Café Lamas, de 152 anos, ficará fechado para obras após incêndioÉrica Martin / Agência O Dia
Fundado há mais de 150 anos, o estabelecimento atravessou gerações, crises econômicas, mudanças urbanas e transformações na própria cidade. Agora, enfrenta um dos momentos mais delicados de sua história recente.
Um dos proprietários do restaurante, Milton Brito contou a O DIA que a ideia da vaquinha surgiu após insistência da própria clientela, que passou a procurar formas de colaborar com a reconstrução.
"O incêndio ocorreu no dia 16 de junho e destruiu a cozinha. Acionamos o seguro, mas toda a parte burocrática leva tempo. A própria clientela pediu, exigiu que a gente fizesse um financiamento coletivo. Então pensamos que poderia ser uma boa ideia", disse.
Embora o seguro tenha sido acionado logo após o incêndio, os responsáveis afirmam que a cobertura não será suficiente para absorver todos os custos provocados pela paralisação.
"Os salários, os impostos e as despesas não param. As contas continuam chegando todos os dias e o restaurante está totalmente parado", afirmou Milton.
A campanha também busca garantir estabilidade para os cerca de 30 a 35 funcionários que dependem diretamente do funcionamento da casa.
O incêndio começou na cozinha do restaurante.

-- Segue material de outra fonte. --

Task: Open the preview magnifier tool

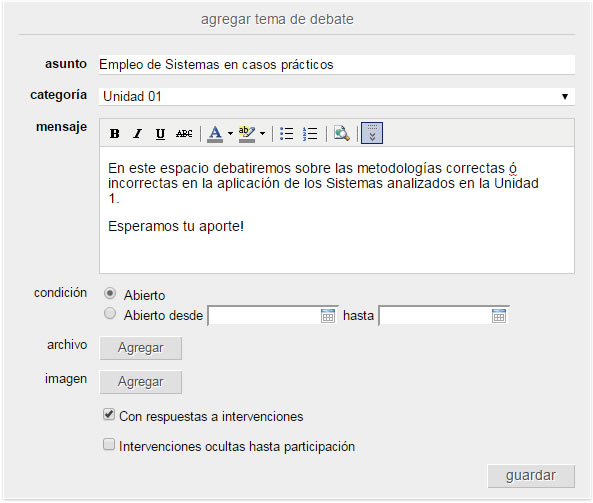Action: pyautogui.click(x=342, y=134)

De acordo com relatos de funcionários ouvidos na época, o problema teria sido provocado por uma fritadeira que apresentou falha e deu origem às chamas. O fogo se espalhou rapidamente pelo setor e a fumaça tomou conta do salão. Apesar do susto, ninguém ficou ferido. Vistorias posteriores apontaram que não houve comprometimento estrutural do imóvel, mas toda a parte elétrica da cozinha precisará ser refeita.
Sem previsão oficial para reabrir, o Café Lamas segue cercado pela expectativa de clientes que diariamente perguntam quando poderão voltar a frequentar o espaço.
"Todo mundo pergunta quando vai abrir. Eu ainda não tenho uma data para dizer, mas será logo. Não vamos demorar muito", garantiu o proprietário.
Reconhecido como Patrimônio Cultural Carioca, o Lamas faz parte da memória afetiva da cidade. Ao longo de sua trajetória, recebeu nomes como Machado de Assis, Ruy Barbosa, Olavo Bilac e Getúlio Vargas. Hoje, além da reconstrução física, a mobilização busca preservar um dos últimos grandes ícones da história gastronômica do Rio.
"A tristeza é grande, mas as pessoas têm ajudado da forma que podem, sem exigência de valor. Isso nos dá força para seguir em frente", concluiu Milton Brito.